New York —

It is an attempt to rescue the glory days of the almost centennial Art Deco style skyscraper

Chrysler Tower, 405 Lexington Av

Drew Angerer / .

Although there is no opening date, The nearly 100-year-old famous Art Deco iconic skyscraper “Chrysler” will have a brand new lookout on the 61st floor.

The Preservation Commission of Historical Monuments (LPC) unanimously approved the proposal of the building’s owner, RFR Realty, to create a glass-walled observation deck which will be open to the public.

Along with architecture firm Gensler, RFR presented viewpoint visualizations and details of its plans Tuesday at a video conference meeting with LPC, the New York Post reported.

The building, located in 405 Lexington Av between 42nd and 43rd streets, it has 77 floors. The roof will be located on terraces surrounding the floor 61, just above the iconographic eagles silver plated protruding from the tower at each corner.

A contacted RFR representative declined to comment on a terrace schedule.

Everything is part of a back to the glory days from the Chrysler. The tower once had the Cloud Club on its floors 66 to 68, which opened in 1930 as a speakeasy in the era of alcohol prohibition.

When this tower was opened in 1928 it was the tallest building in the world, but only for 11 months, as it was dethroned by the Empire State Building.

RFR bought the famous building in front of the Grand Central railway terminal in March 2019 for $ 150 million dollars, a very low price for a skyscraper. The previous majority owner, the Abu Dhabi Investment Council, paid $ 800 million for it in 2008.

“I see the building as a sleeping beauty: it needs to be awakened and revitalized”, RFR co-founder German Aby Rosen said last year in an exclusive interview, hinting that he expected resurrect a version of the Cloud Club private party palace.

Rosen also said that she wanted to bring back a observation deck. The last one, called Celestial, closed in 1945 after some 15 years of operation on the 71st floor. It has also expressed interest in opening restaurants, retail stores and a food hall.

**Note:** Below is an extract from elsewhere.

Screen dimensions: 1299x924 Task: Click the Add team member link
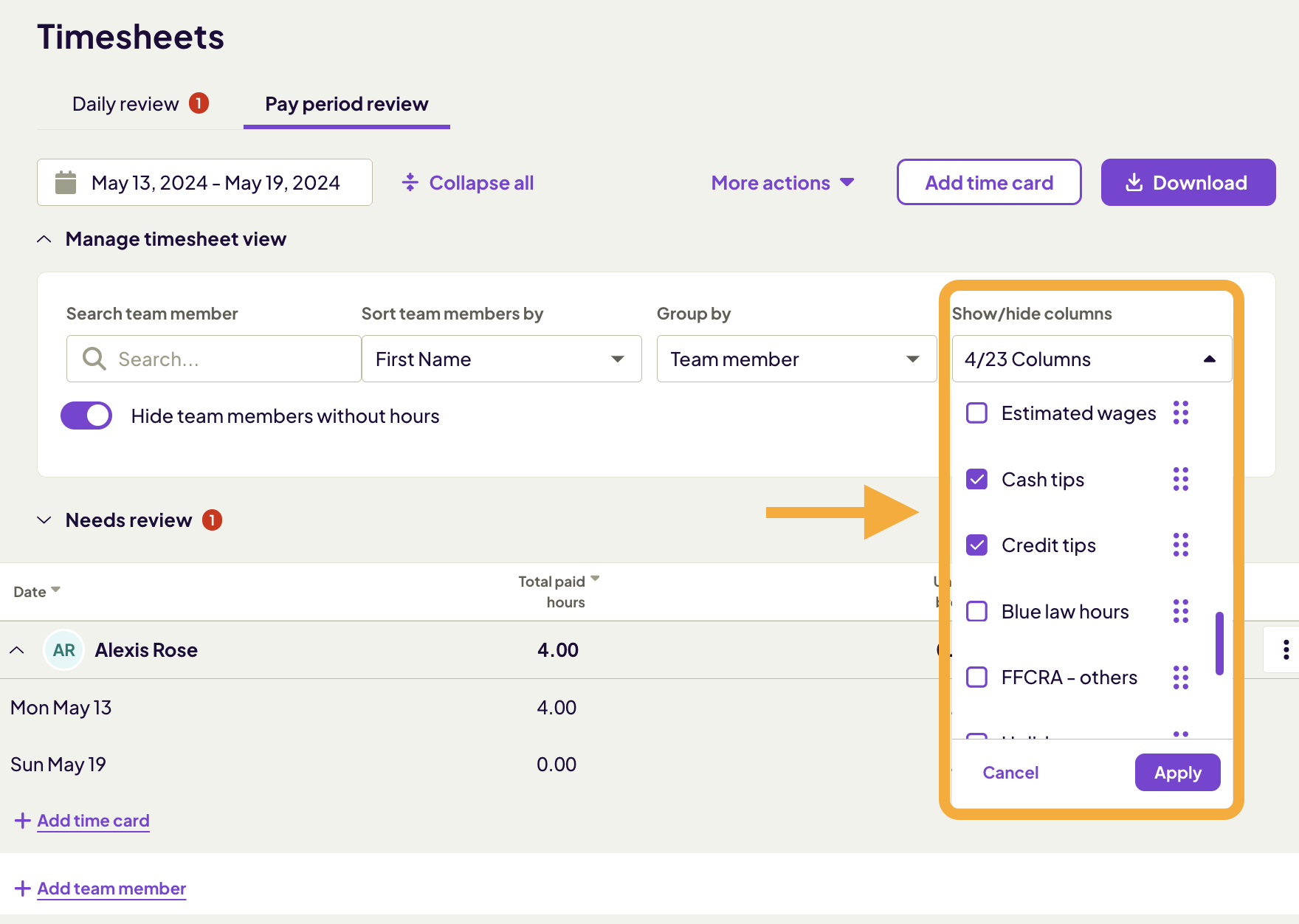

During the LPC meeting on Tuesday, RFR and Gensler described how the restoration and creation of the observation deck would add 8 foot tall glass panels on the south and north terraces, they would modify existing doors to make them accessible to the public, and remove and replace windows.

To gain the support of the commissioners, RFR and Gensler strove to demonstrate that the glass walls of the observation deck would be virtually invisible from street level.

When the building was sold last year, it was said that it could go from being an old office tower to a modern luxury hotel. But there was no more news about it.